+++ GIVEN RECORDS +++

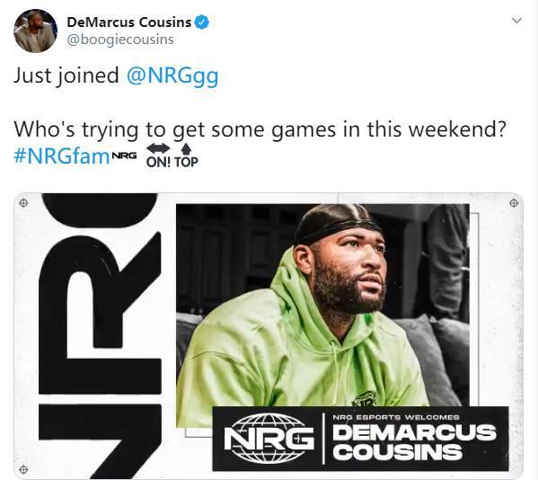Open the @boogiecousins handle
This screenshot has width=538, height=480.
coord(120,40)
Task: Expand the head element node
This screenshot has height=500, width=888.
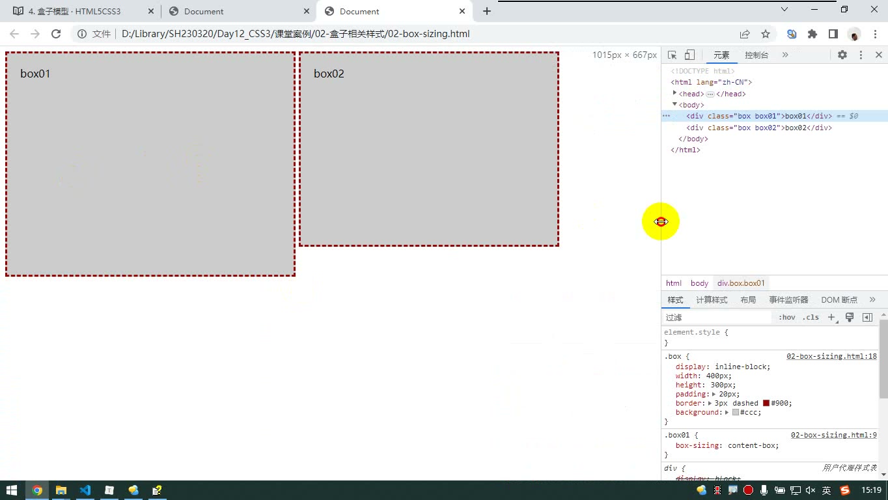Action: [x=674, y=93]
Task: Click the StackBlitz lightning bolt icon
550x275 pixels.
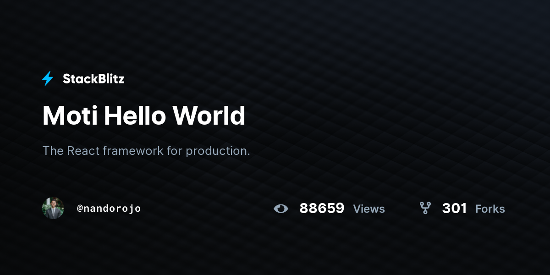Action: click(48, 79)
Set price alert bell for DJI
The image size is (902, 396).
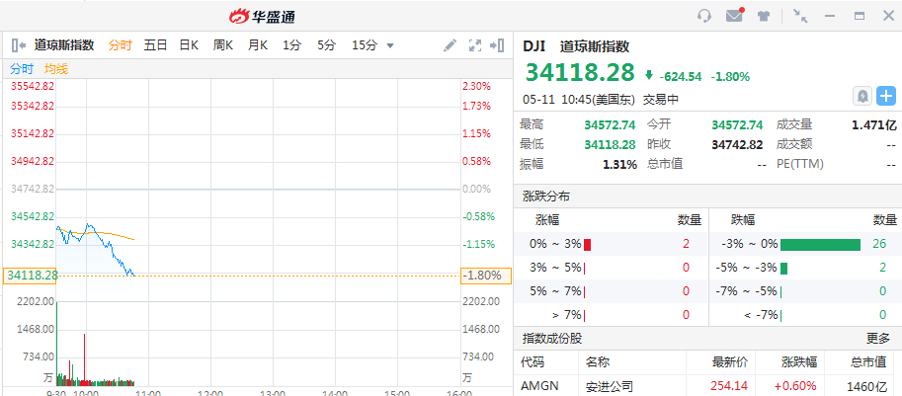point(861,96)
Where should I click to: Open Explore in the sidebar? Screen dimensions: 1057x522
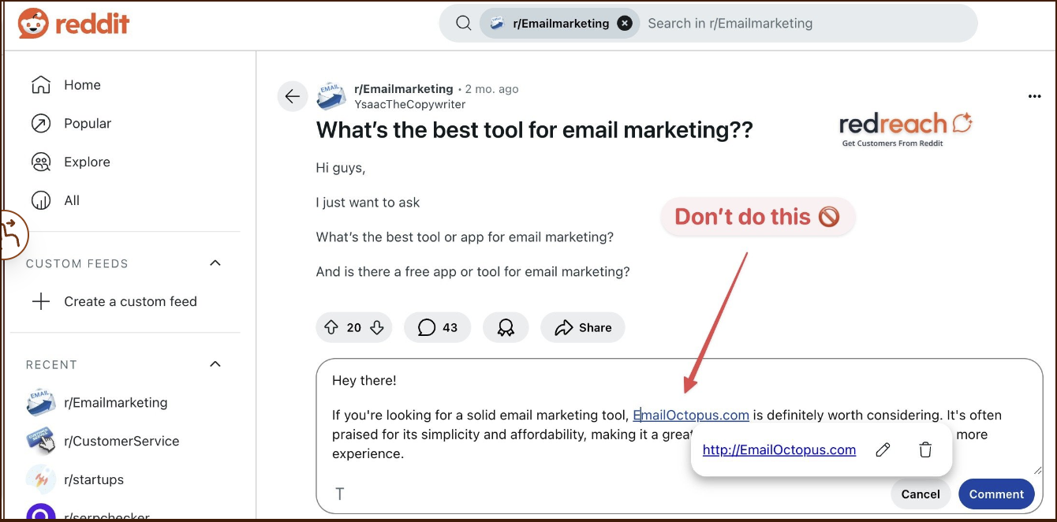point(87,162)
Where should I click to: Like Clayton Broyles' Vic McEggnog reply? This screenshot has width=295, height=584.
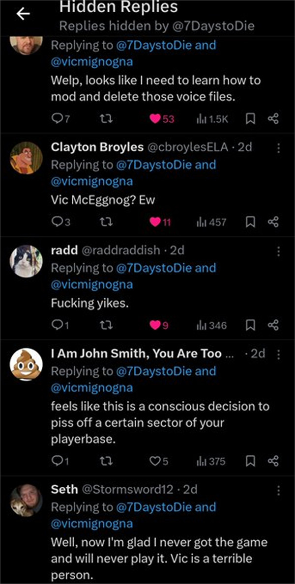coord(155,222)
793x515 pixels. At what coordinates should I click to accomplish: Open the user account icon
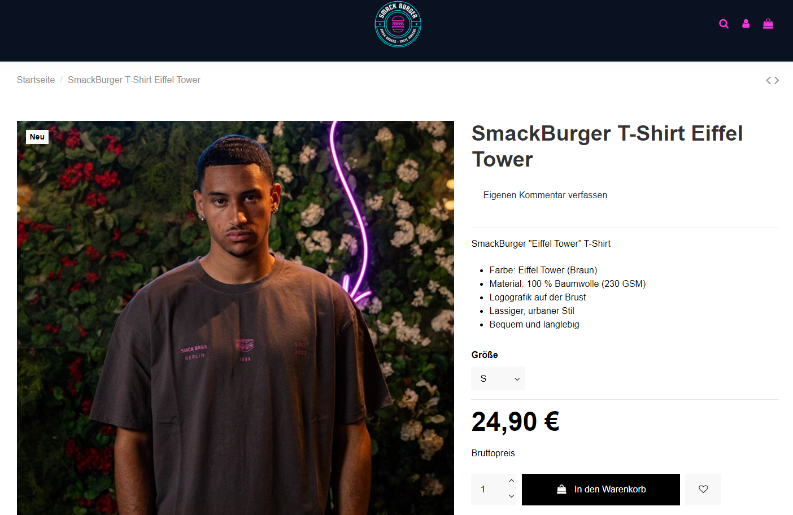746,24
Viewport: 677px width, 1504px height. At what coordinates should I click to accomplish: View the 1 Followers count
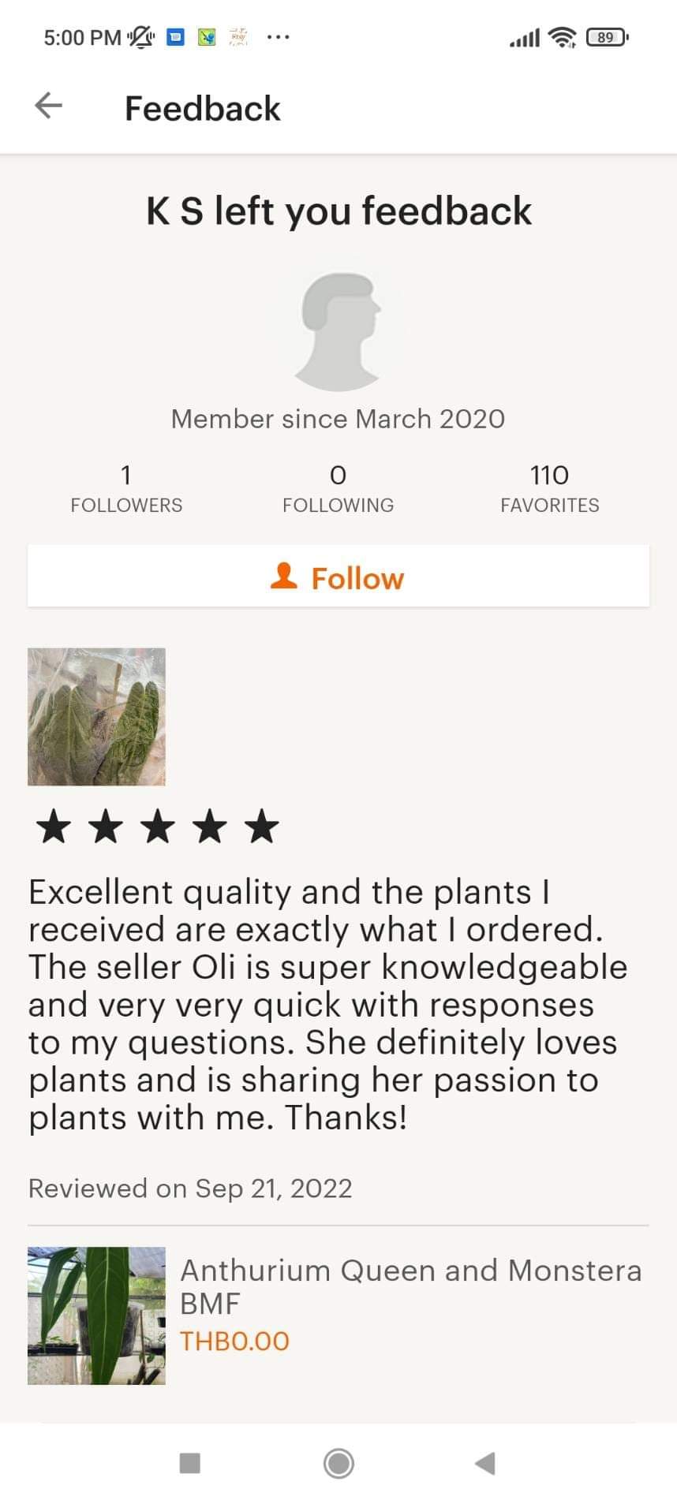pos(126,488)
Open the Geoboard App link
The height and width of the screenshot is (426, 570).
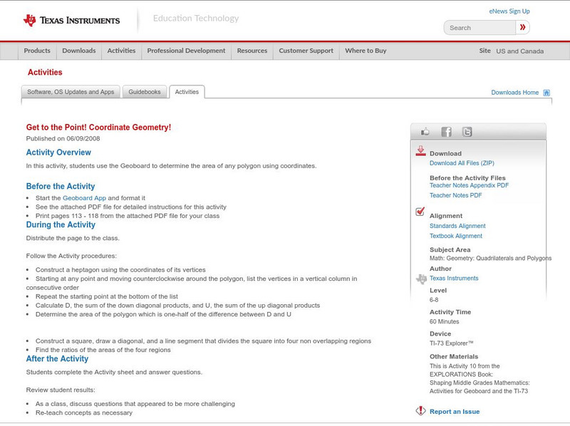(84, 198)
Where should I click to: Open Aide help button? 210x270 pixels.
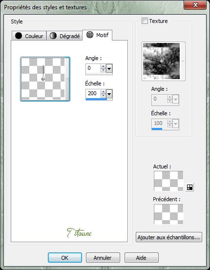tap(141, 258)
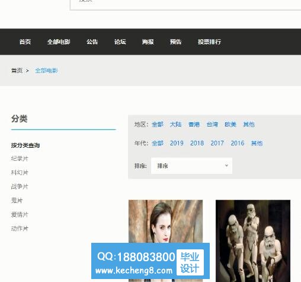Image resolution: width=301 pixels, height=282 pixels.
Task: Filter region by 香港
Action: [x=194, y=124]
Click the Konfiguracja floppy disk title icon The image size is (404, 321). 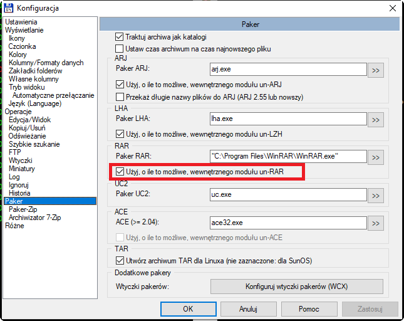[x=8, y=8]
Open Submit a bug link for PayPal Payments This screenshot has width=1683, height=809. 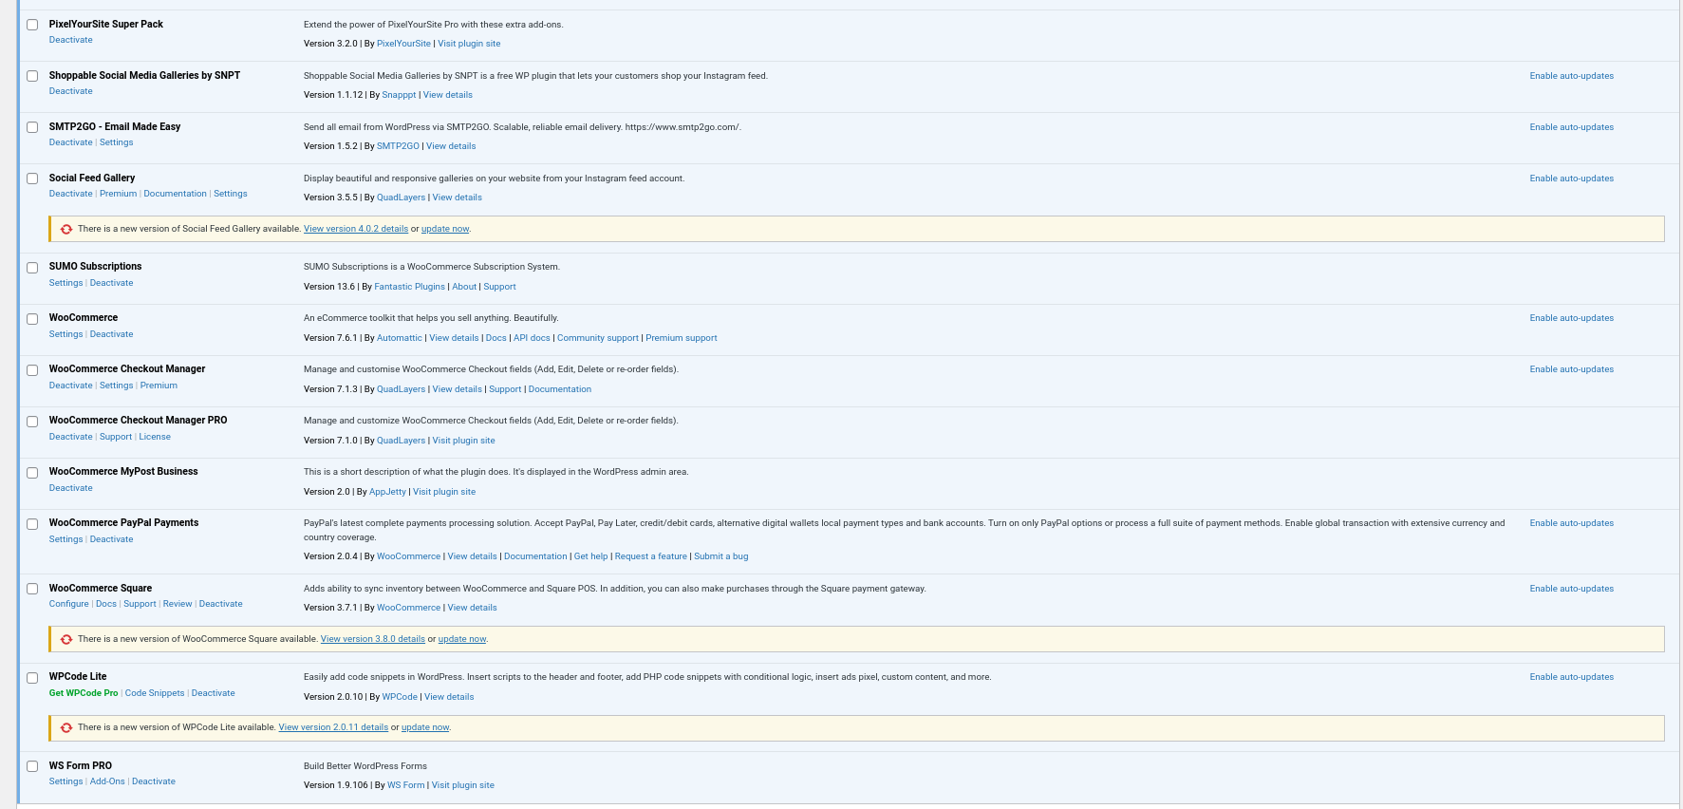tap(720, 556)
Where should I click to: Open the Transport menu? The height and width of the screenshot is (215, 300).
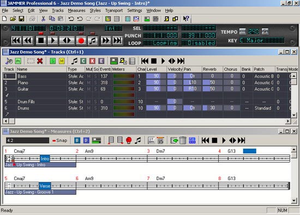(x=114, y=10)
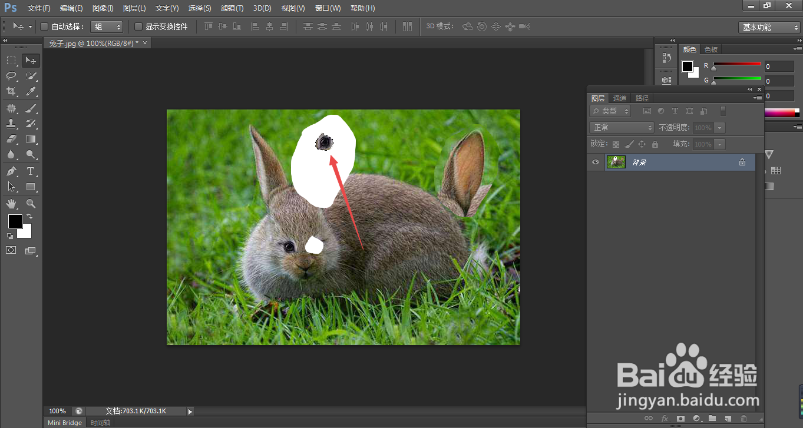Open the 滤镜(T) menu
803x428 pixels.
pyautogui.click(x=232, y=8)
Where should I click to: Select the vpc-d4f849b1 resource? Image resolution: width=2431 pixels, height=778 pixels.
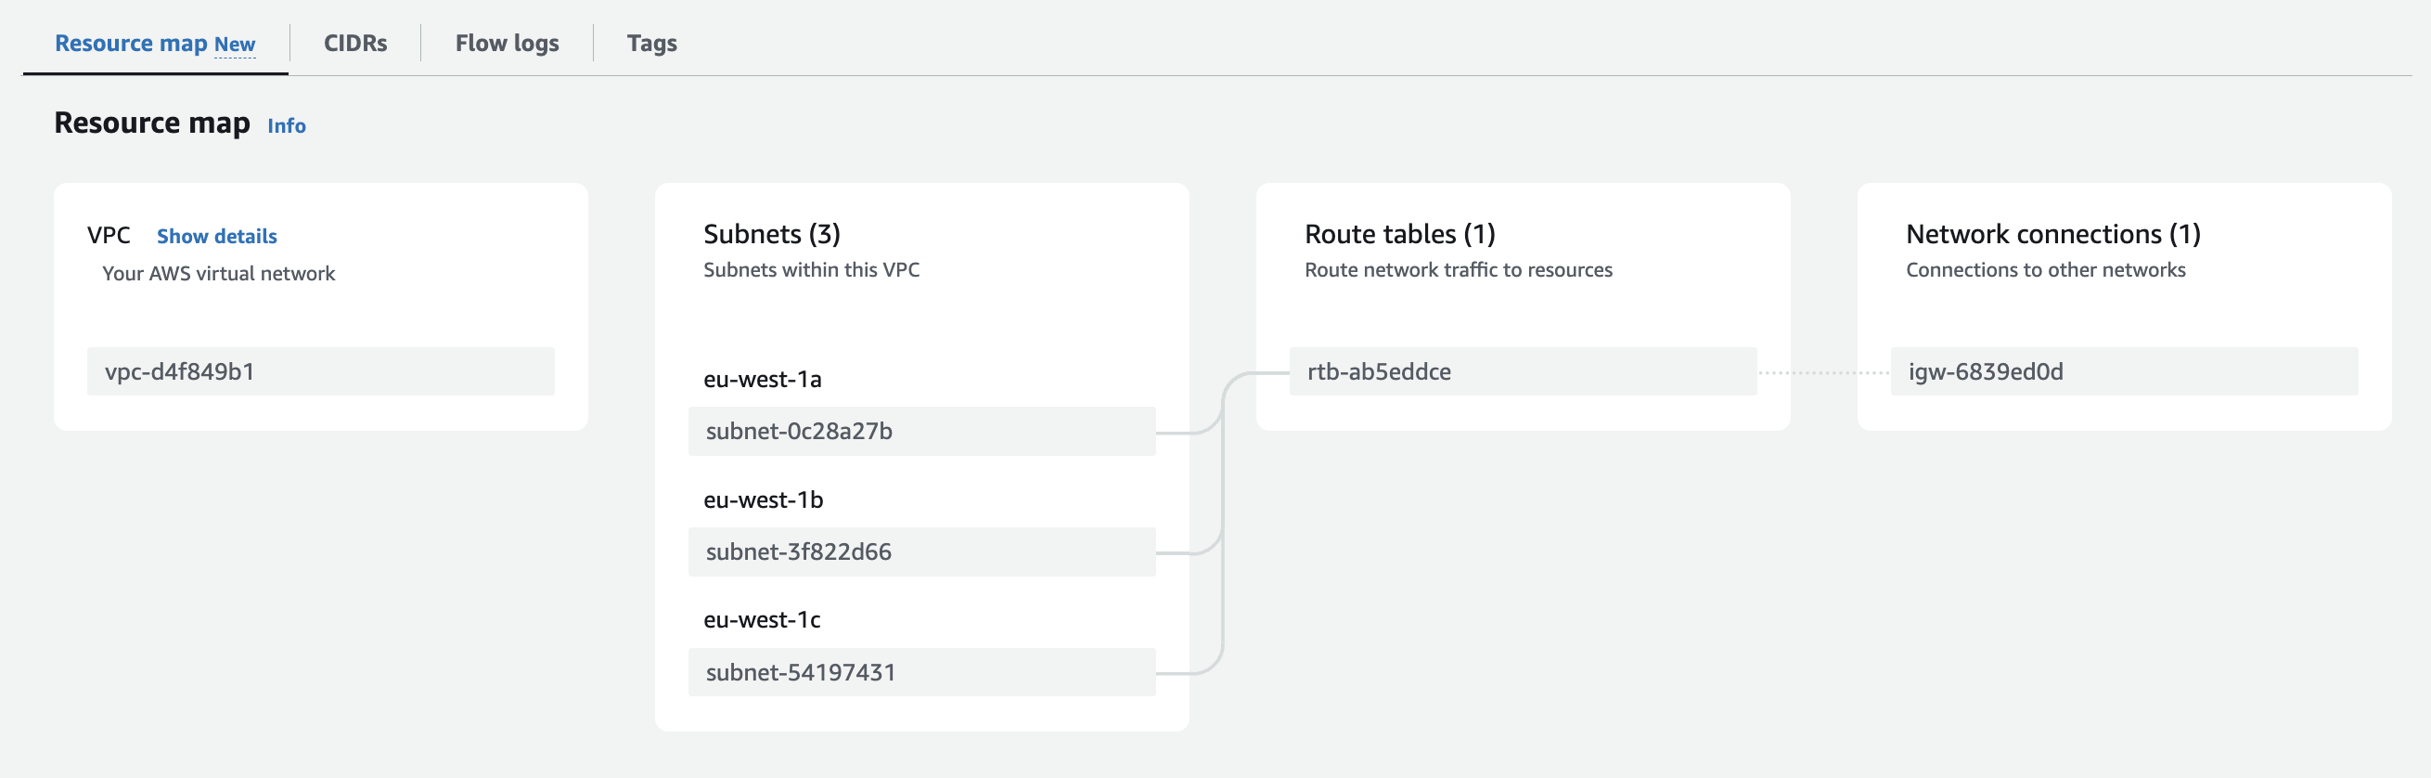(320, 371)
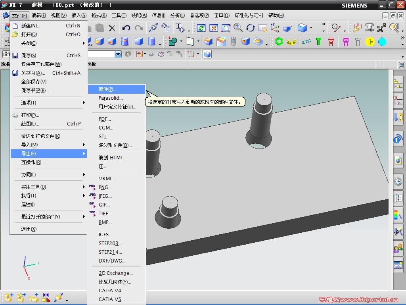
Task: Open the History clock sidebar panel
Action: tap(398, 181)
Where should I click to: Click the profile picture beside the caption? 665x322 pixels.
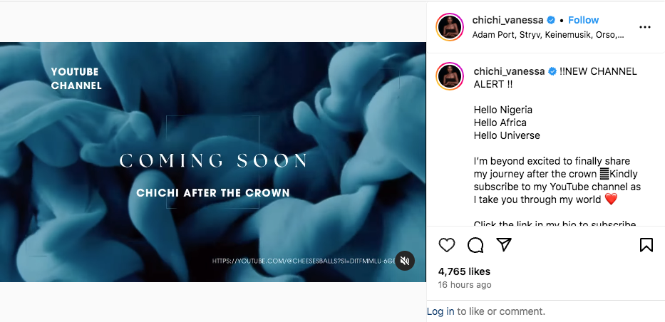point(450,77)
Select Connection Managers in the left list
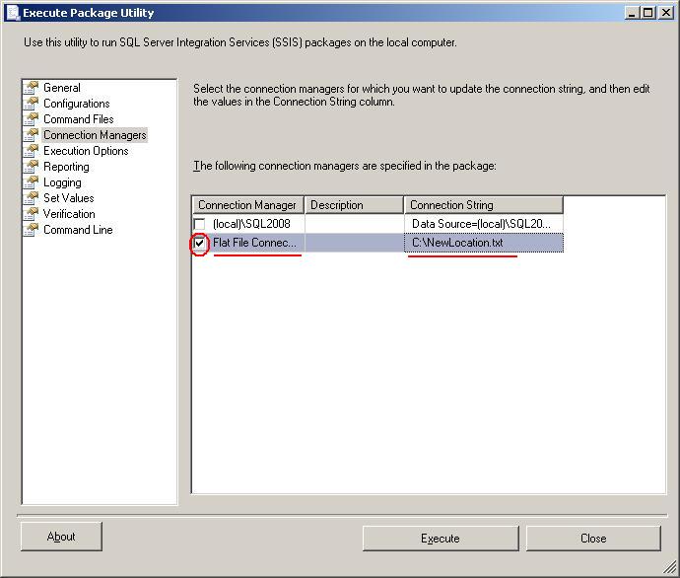This screenshot has width=680, height=578. (x=95, y=135)
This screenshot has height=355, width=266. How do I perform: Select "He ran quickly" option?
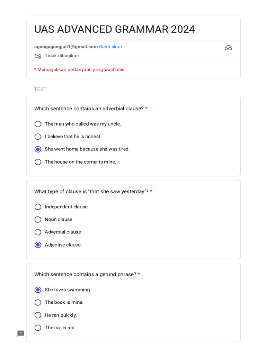click(38, 315)
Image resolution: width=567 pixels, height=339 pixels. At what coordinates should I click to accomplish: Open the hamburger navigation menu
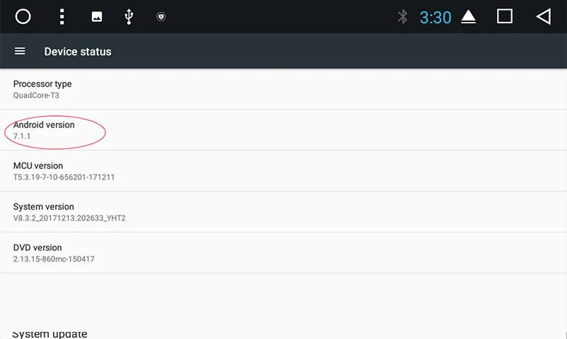tap(20, 52)
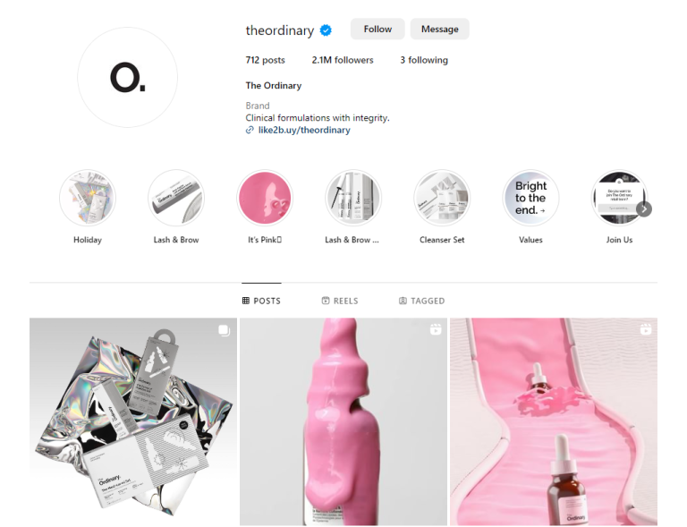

+++

TASK ITEM. Return, exactly as they appear, the lines from the line containing "This screenshot has height=355, width=266." through the end of the records above, both ends included, without pictures.

SOLUTION.
This screenshot has height=355, width=266. How do I perform: Select "He ran quickly" option?
click(38, 315)
Image resolution: width=567 pixels, height=339 pixels. At what coordinates should I click to accomplish: Open the hamburger navigation menu
tap(20, 52)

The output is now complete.